You have to discuss these issues openly and honestly with your children. Put guidelines and restrictions in place, but not so strictly that they won't come to you if they need to. Don't scare them, teach them - but also listen to them. If they tell you about a friend at school who sent a photo of themselves to someone - don't just tell them that was stupid and illegal, go gently and listen, they might just confess that it was them.

user1480946351 · 08/01/2017 12:39

Before they leave school, do they need to have their own devices to have in their pockets, in their bedrooms, out of the house? No, I don't think so

Phones are available for all to use but they aren't allowed their own to carry around? How will they actually contact their friends, give them 5 different phone numbers and whichever one of the family answers hope for the best.

Don't be so ridiculous. And yes, it IS controlling.

dollydaydream114 · 08/01/2017 12:54

Tearingoutmyhair - by 'curiosity' I don't think people were implying that it was 'sterile'. Of course there's an element of arousal/titillation/fascination to that curiosity; that's obvious. The point is that this is completely normal for a 12 year old to have those feelings.

I'm absolutely not saying a 12 year old should have access to online porn, of course. They shouldn't. But it's also totally normal that they would try to look for it.

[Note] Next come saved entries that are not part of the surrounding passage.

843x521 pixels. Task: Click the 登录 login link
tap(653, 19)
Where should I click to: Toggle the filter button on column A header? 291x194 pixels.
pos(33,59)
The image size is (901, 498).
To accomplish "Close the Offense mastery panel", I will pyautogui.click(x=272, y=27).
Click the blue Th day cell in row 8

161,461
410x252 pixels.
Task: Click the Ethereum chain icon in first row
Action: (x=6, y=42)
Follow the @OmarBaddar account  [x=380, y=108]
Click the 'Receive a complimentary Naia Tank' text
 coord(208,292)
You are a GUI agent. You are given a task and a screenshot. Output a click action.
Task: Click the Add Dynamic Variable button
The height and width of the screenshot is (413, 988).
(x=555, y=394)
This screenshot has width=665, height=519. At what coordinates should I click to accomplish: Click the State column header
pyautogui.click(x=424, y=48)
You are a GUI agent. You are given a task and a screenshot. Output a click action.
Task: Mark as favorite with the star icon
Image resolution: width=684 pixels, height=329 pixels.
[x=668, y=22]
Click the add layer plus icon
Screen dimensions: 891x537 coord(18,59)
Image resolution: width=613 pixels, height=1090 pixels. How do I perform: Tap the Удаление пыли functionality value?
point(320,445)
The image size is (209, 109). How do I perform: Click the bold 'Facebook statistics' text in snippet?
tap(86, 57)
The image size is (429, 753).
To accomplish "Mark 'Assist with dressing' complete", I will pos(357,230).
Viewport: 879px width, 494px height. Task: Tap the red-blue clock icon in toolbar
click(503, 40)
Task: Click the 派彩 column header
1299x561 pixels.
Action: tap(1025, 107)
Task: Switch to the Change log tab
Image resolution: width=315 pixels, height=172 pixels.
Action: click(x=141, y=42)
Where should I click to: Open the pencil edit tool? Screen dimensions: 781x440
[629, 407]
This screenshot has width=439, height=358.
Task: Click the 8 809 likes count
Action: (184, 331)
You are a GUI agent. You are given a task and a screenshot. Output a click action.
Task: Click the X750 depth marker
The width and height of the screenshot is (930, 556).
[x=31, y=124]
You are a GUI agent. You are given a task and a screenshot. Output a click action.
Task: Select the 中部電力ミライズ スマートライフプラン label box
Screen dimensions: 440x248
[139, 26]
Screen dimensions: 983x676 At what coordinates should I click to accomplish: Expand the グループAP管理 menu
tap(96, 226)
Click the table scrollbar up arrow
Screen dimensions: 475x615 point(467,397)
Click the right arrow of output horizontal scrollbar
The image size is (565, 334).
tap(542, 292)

Iggi999 · 08/01/2017 13:26

So you children pick up your iPhone and use it? Your friends can't text you anything private or personal or it might be read by your teenagers? Curious and curiouser.

DarthPlagueis · 08/01/2017 13:31

I don't believe any of that post to be honest. Either her children are in primary school or she has some very controlled teenagers.

You know what really strict parents make don't you?

TheTrollinator · 08/01/2017 13:51

MyWineTime
It is possible to restrict what your child accesses on the internet
No it really isn't. You can make it harder. The younger they are, the more effective that will be, but it's probably more dangerous to put restrictions on your child's internet use and believe that that will keep them safe and prevent them from seeing anything untoward

I'm saying the same thing as you. You can restrict it but, as I said in my post, you can't control what their friends show them. It's actually not that easy to get around some phones parental restrictions if they are set up properly. It would be amazed if anyone other than a specialist could bypass a correctly set up iPhone. Parental control software and apps have improved enormously over the years.

DarthPlagueis · 08/01/2017 13:53

"Parental control software and apps have improved enormously over the years."

But still, where there is a will there is a way:

www.google.co.uk/webhp?sourceid=chrome-instant&ion=1&espv=2&ie=UTF-8#q=bypass%20apple%20parental%20controls

TheTrollinator · 08/01/2017 14:07

Sofassogood

I'm using iOS 9.3.4

Settings>>>General>>>Restrictions>>> PASSCODE >>> websites >>>

(Then either ) >>> Limit Adult Content. (This automatically bans most inappropriate sites and also allows you to add other websites that you don't want your child to access such as the Daily Mail or Mumsnet 😂)

(Or for younger DC) >>> Specific Websites Only. (Then you can chose exactly which website your DC can access)

With either option it's not possible to clear the search history or to use private browsing. It's a simple way to make it more difficult to access inappropriate or disturbing images. It's pointless if the restriction code is easily guessable though as the OP found out.

Hacking into restrictions is extremely difficult.

TheTrollinator · 08/01/2017 14:13

DarthPlagueis.

Haha, I followed your search to find a lot of out of date suggestions which rather goes to prove my point. I bet you can't find a link to get around Apples restrictions without having access to a back up or without some incredible jail breaking skills... 😉.

DarthPlagueis · 08/01/2017 14:19

I bet you I can ;)

TheTrollinator · 08/01/2017 14:39

Go on then .... 🤔
I'm talking about a workable hack not a reset or where someone has access to back ups etc. I know nothing is 100% but the likelihood of a child even a really techy one getting around Apple restrictions is as good as zero.